Mexican actress TV personality

Marisol González Casas (/es/; born 12 March 1983) is a Mexican actress, TV host and beauty pageant titleholder who represented Mexico at the Miss Universe pageant.

==Career==
González rose to prominence after winning the Nuestra Belleza México 2002 title, which earned her the opportunity to competed in the Miss Universe 2003 pageant, held in Panama. Transitioning into acting, she debuted in the 2005 telenovela Vecinos and later appeared in notable productions such as La verdad oculta (2006) and Amores verdaderos (2012), showcasing her versatility in comedic and dramatic roles.

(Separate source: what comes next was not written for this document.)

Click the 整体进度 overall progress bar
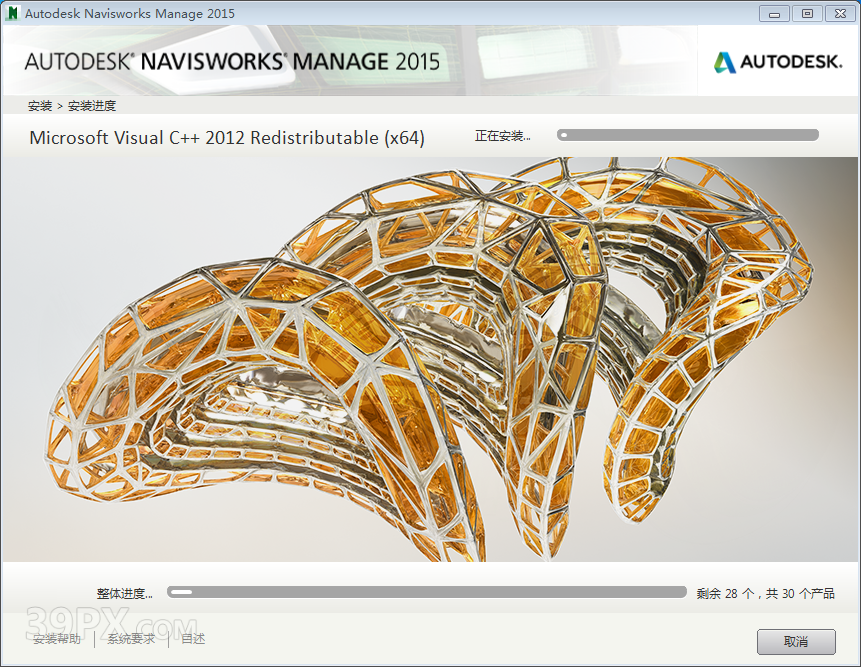The height and width of the screenshot is (667, 861). (x=426, y=592)
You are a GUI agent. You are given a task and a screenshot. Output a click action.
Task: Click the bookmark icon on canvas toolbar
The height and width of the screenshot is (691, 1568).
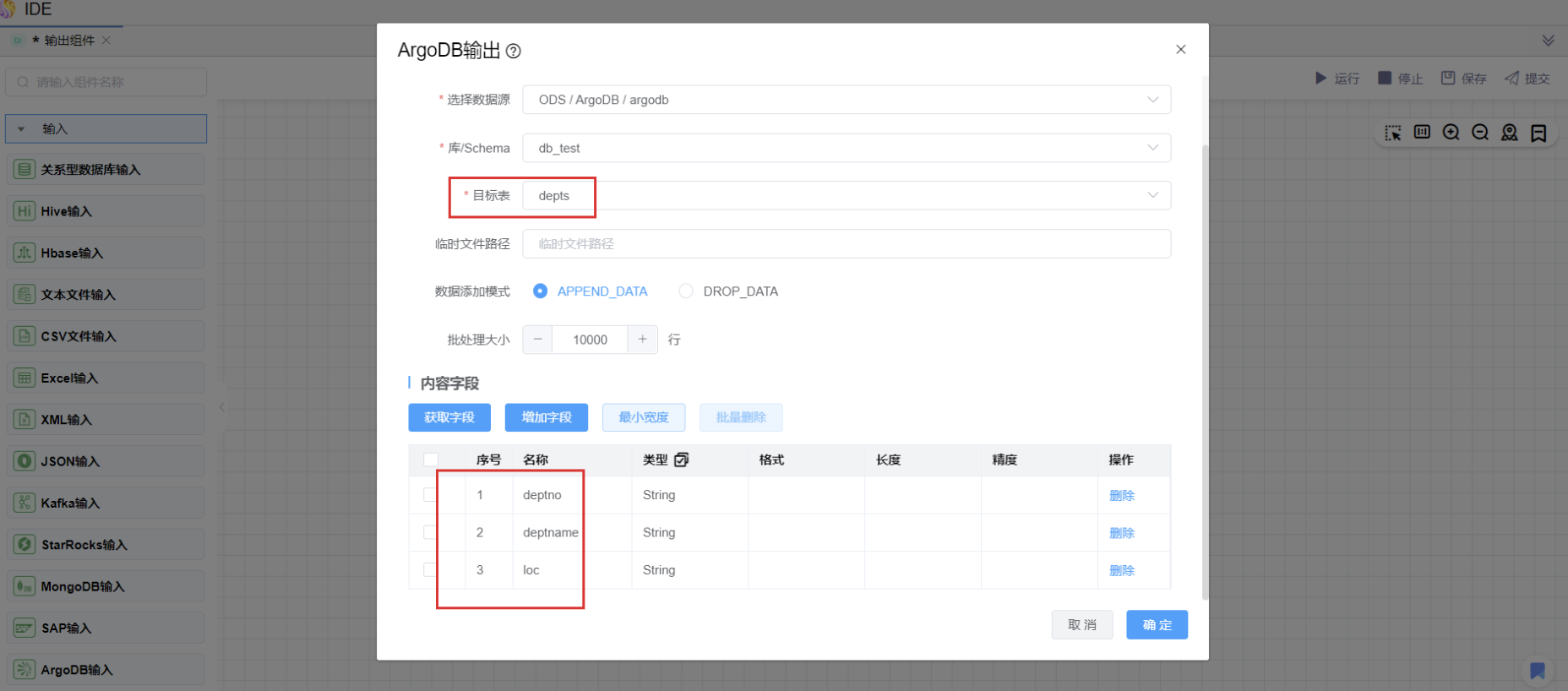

In 2008, she joined Televisa Deportes as a sports reporter and host, covering major events and broadcasts until 2019, during which she became a familiar face in Mexican sports media for her engaging on-air presence.

González expanded her television hosting portfolio by co-hosting the Mexican adaptation of The Masked Singer, titled ¿Quién es la Máscara?, starting from its fourth season in 2020, and served as the host for the sixth season of the drag competition series La Más Draga in 2023.

==Personal life==
González was engaged to professional boxer Saúl "Canelo" Álvarez from 2010 to 2012, a relationship that garnered significant media attention due to their seven-year age difference.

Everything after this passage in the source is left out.